Vizi Capitali ha stilato un elenco che analizza l’attività di tutte le banche commerciali italiane nel settore degli armamenti
Alcuni istituti tuttavia sono andati oltre: Banca Etica per esempio non ha mai finanziato attività collegate al traffico di armi, mentre il gruppo Montepaschi ha attuato la stessa politica a partire dal 2000. La banca di Credito Cooperativo risulta assente dal settore a eccezione di Banca di Bientina e Credicoop di Cernusco sul Naviglio, che anche nell’ultimo anno ha investito più di 5 milioni. Il Credito Emiliano non partecipa a operazioni 'armate', però ha finanziato con quasi 900.000 euro il consorzio che realizzerà la nuova base americana di Dal Molin, a Vicenza.
Bisogna però rilevare che quasi tutte queste banche, a eccezione della Banca Etica, investono in titoli di aziende come Daimler, Siemens, Raytheon o Lokheed Martin le quali, pur non producendo direttamente armi, forniscono componenti per ordigni quali cluster bombs, mine antiuomo e armi nucleari. Inoltre sono coinvolte nella partecipazione a Finmeccanica, attraverso delle quote o grazie a una specifica linea di credito di 2,4 miliardi di euro di cui ha beneficiato la holding il cui maggior azionista è lo Stato italiano attraverso il Ministero dell’Economia. Per chi non lo sapesse, nel 2009 il gruppo Finmeccanica si è posizionato all’ottavo posto a livello mondiale fra i produttori di beni militari.

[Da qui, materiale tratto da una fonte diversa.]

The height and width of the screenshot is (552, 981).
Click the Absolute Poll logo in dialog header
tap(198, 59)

Tra le banche coinvolte nel mercato degli armamenti, il triste primato è detenuto dal gruppo UBI Banca
Da diversi anni Unicredit sta modificando la propria posizione nei confronti del commercio di armamenti, muovendosi timidamente verso un regime più restrittivo; ciononostante, nel 2009 sono 146 i milioni di euro investiti, a cui va sommata la grave macchia di essere stata iscritta nella lista stilata dalla ONG Netwerk Vlaanderen che prende in esame 121 istituti di credito accusati di aver finanziato operazioni di palese violazione dei diritti umani, prima fra tutte la feroce campagna repressiva in atto in Birmania. Altre banche che ottengono regolarmente autorizzazioni a operare nel settore degli armamenti sono la Popolare di Milano, il gruppo Intesa San Paolo e Cariparma.

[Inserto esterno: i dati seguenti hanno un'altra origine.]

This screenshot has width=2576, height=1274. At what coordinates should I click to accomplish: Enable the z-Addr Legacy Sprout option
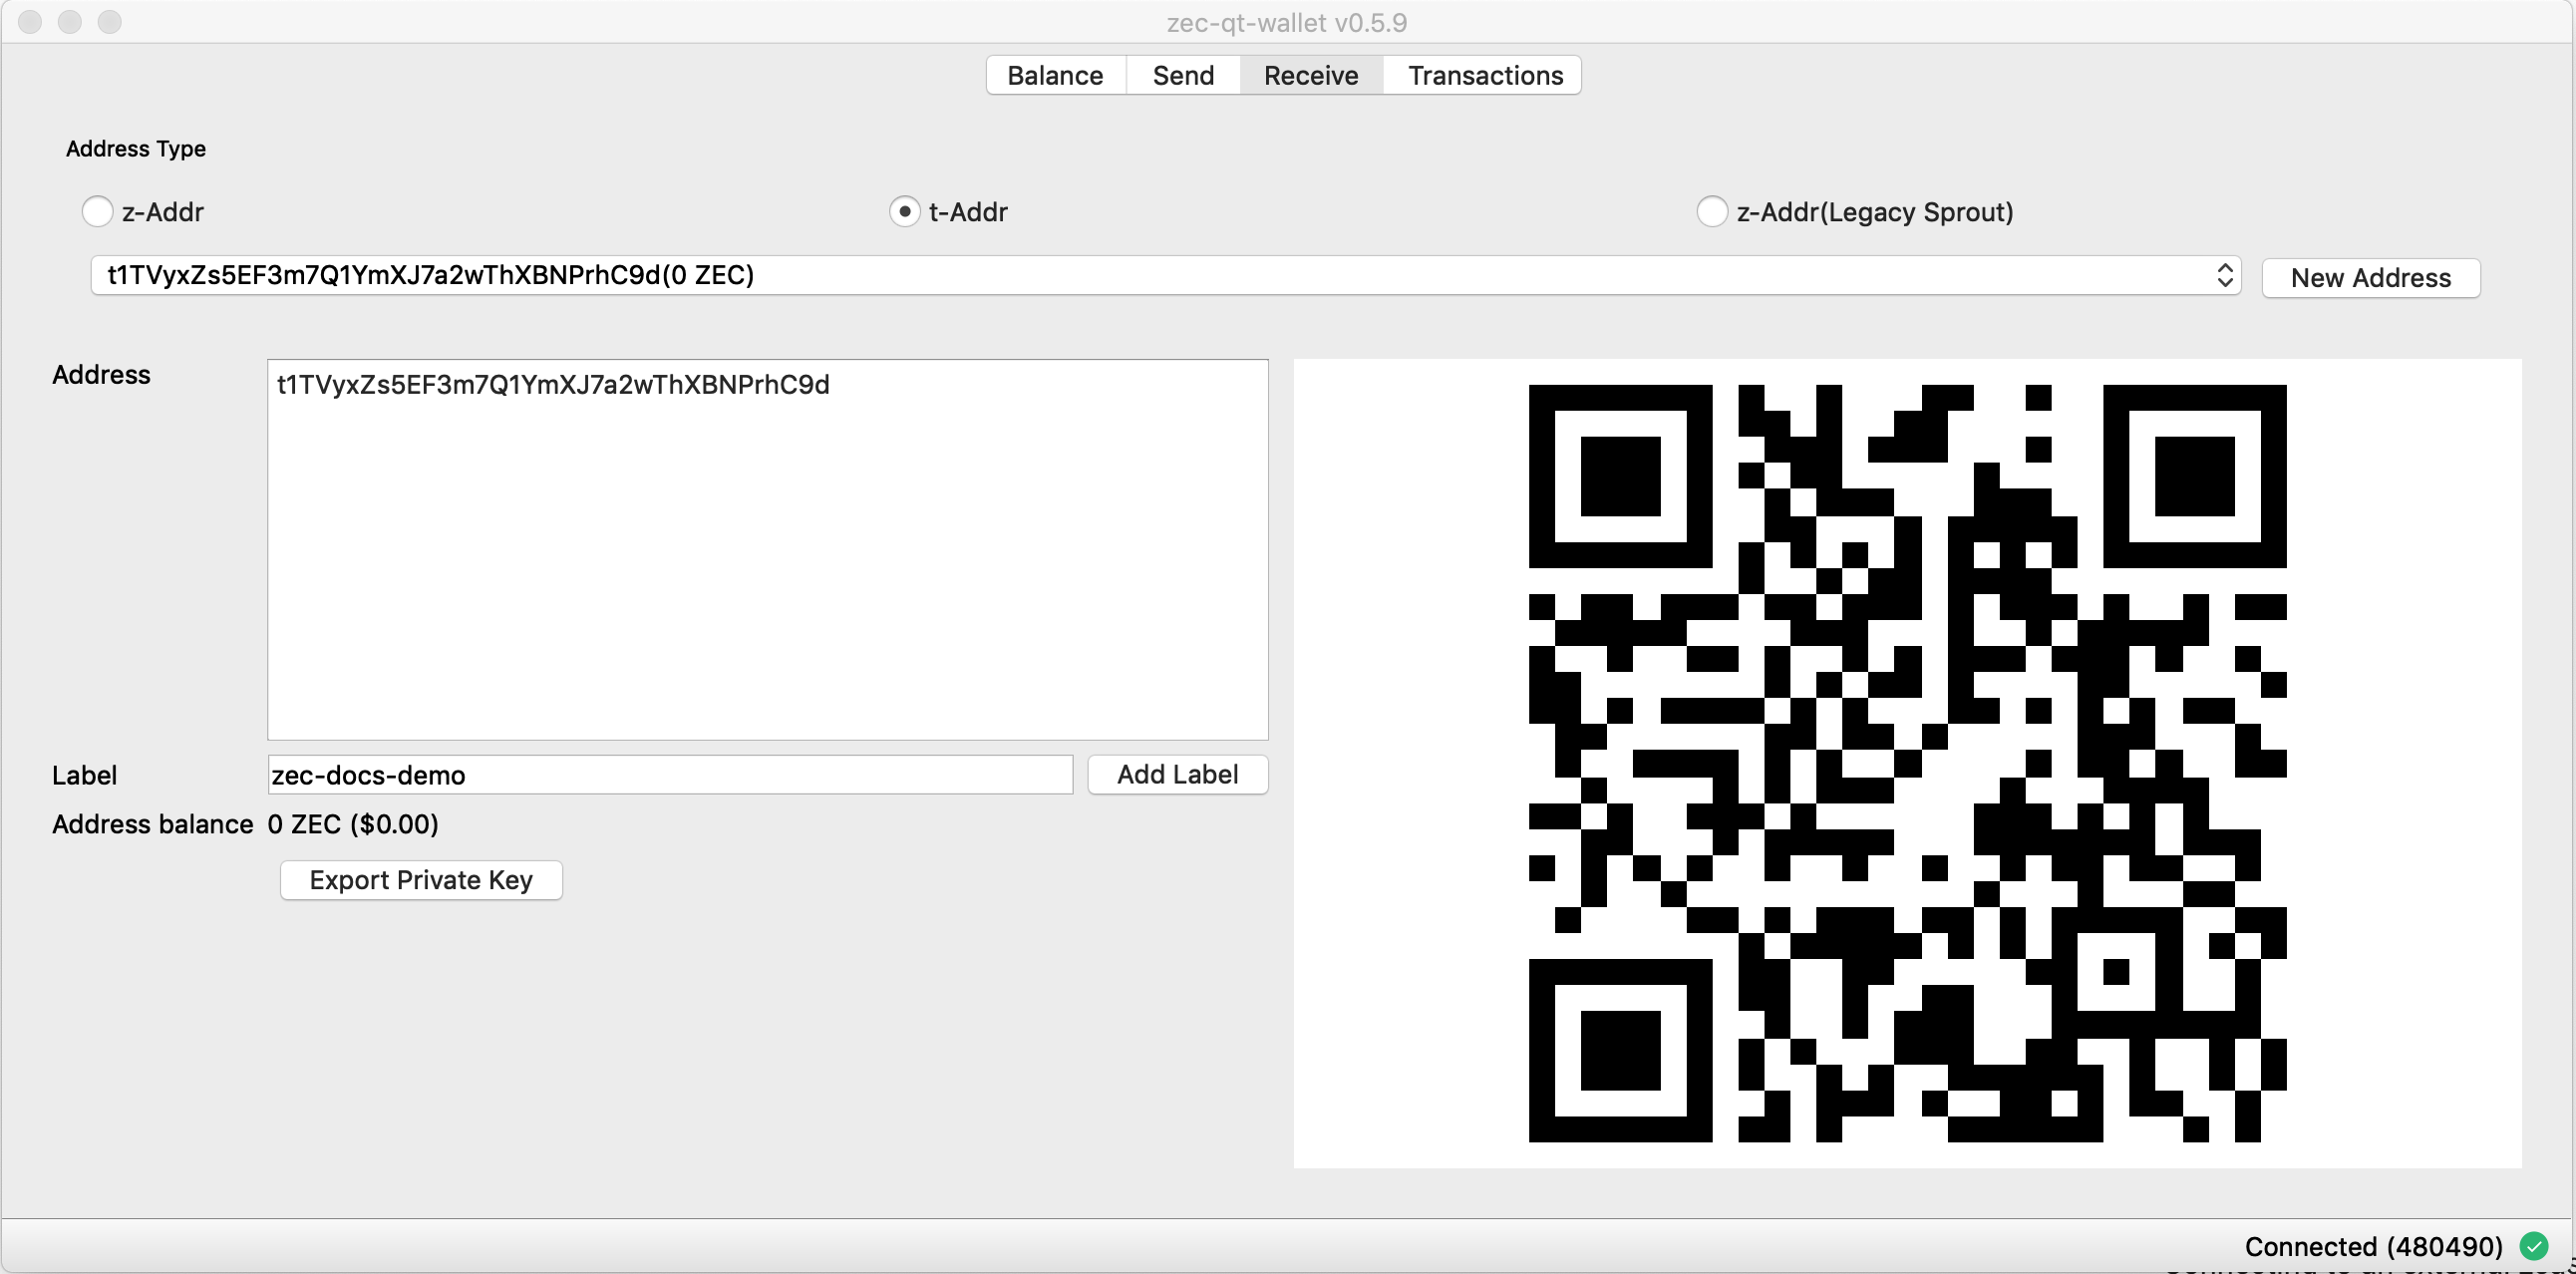(1711, 210)
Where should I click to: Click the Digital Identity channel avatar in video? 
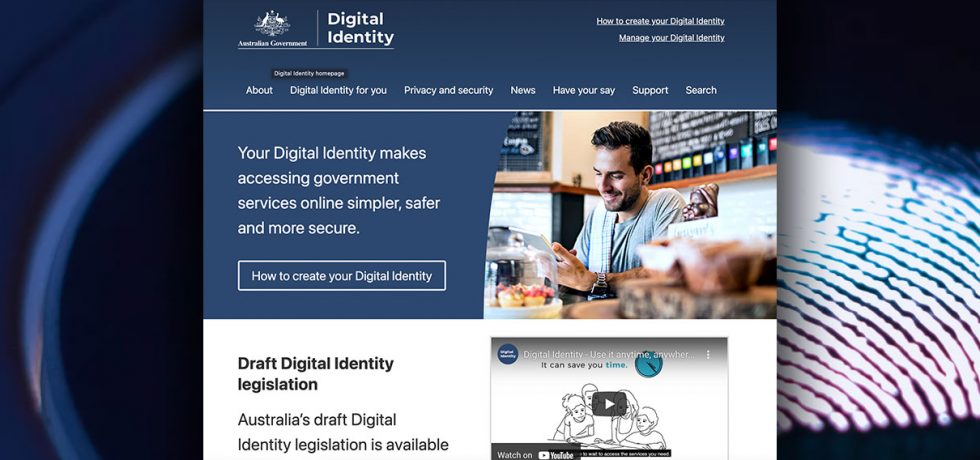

Il sito Vizi Capitali suggerisce alcune contromisure da adottare nel caso in cui scoprissimo di appoggiarci a una banca che finanzia il commercio di armi. Prima di tutto, promuovere un’adeguata pubblicizzazione della 'lista nera' che abbiamo esaminato e sensibilizzare l’opinione pubblica nei confronti del problema. E poi, perché non parlare direttamente con la banca, partendo dal direttore della filiale che frequentiamo, per esporgli la questione, confrontarsi e provare a cambiare la posizione dell’istituto stesso nei confronti del problema?

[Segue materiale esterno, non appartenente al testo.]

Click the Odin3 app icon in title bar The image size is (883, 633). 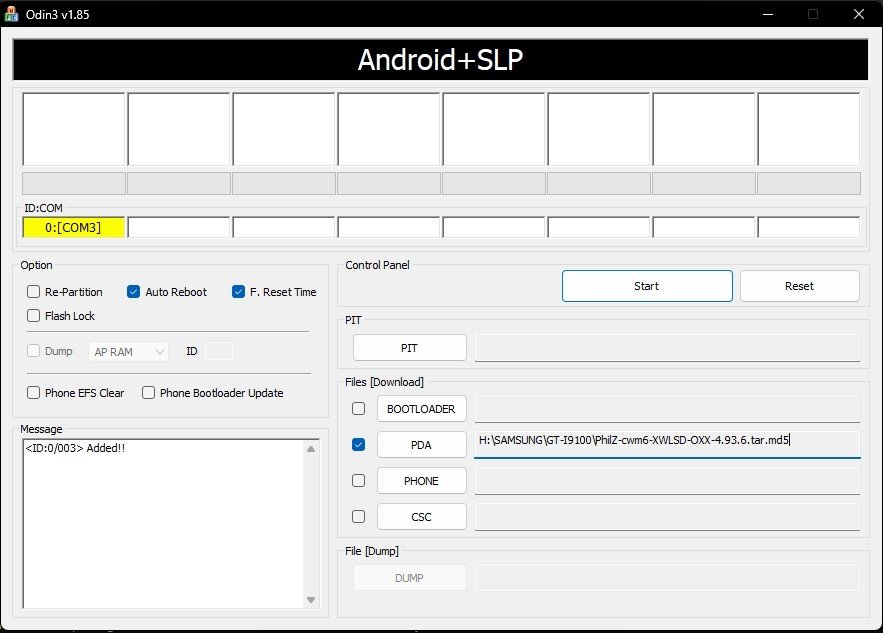pyautogui.click(x=12, y=13)
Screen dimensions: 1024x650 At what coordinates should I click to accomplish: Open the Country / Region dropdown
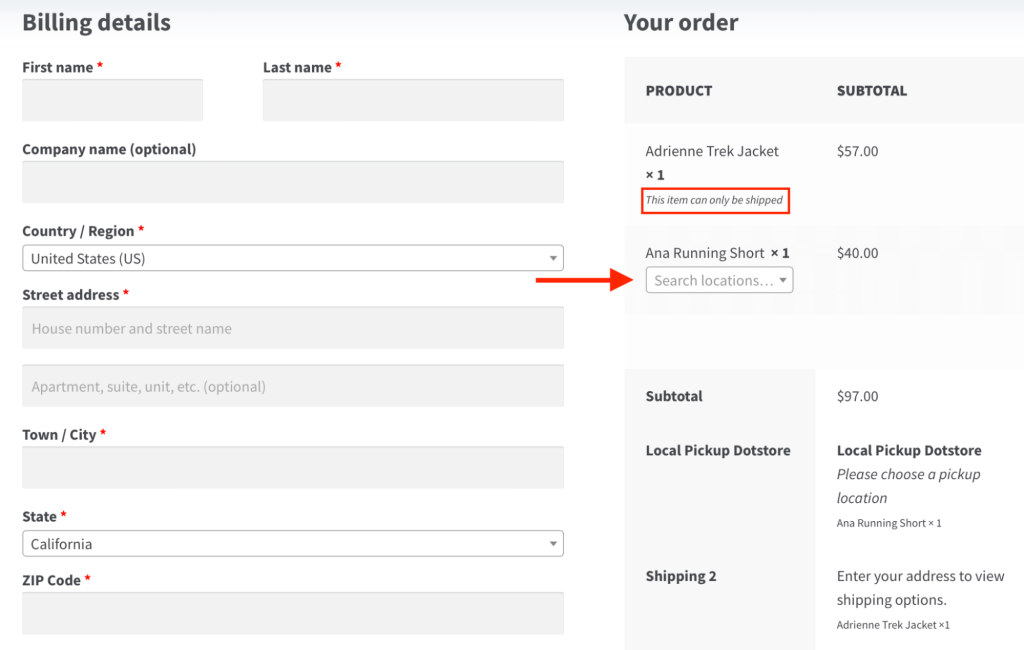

Abbiamo visto quanto il dramma dei conflitti globali sia vicino a noi, ben più di quanto siamo abituati a pensare. Se però c’è un lato positivo in tutto ciò, è che un impegno da parte nostra a cambiare le cose può partire dalla quotidianità, dal piccolo e dal locale. Certamente il compito è arduo, ma senza muovere il primo passo è impossibile cambiare la situazione.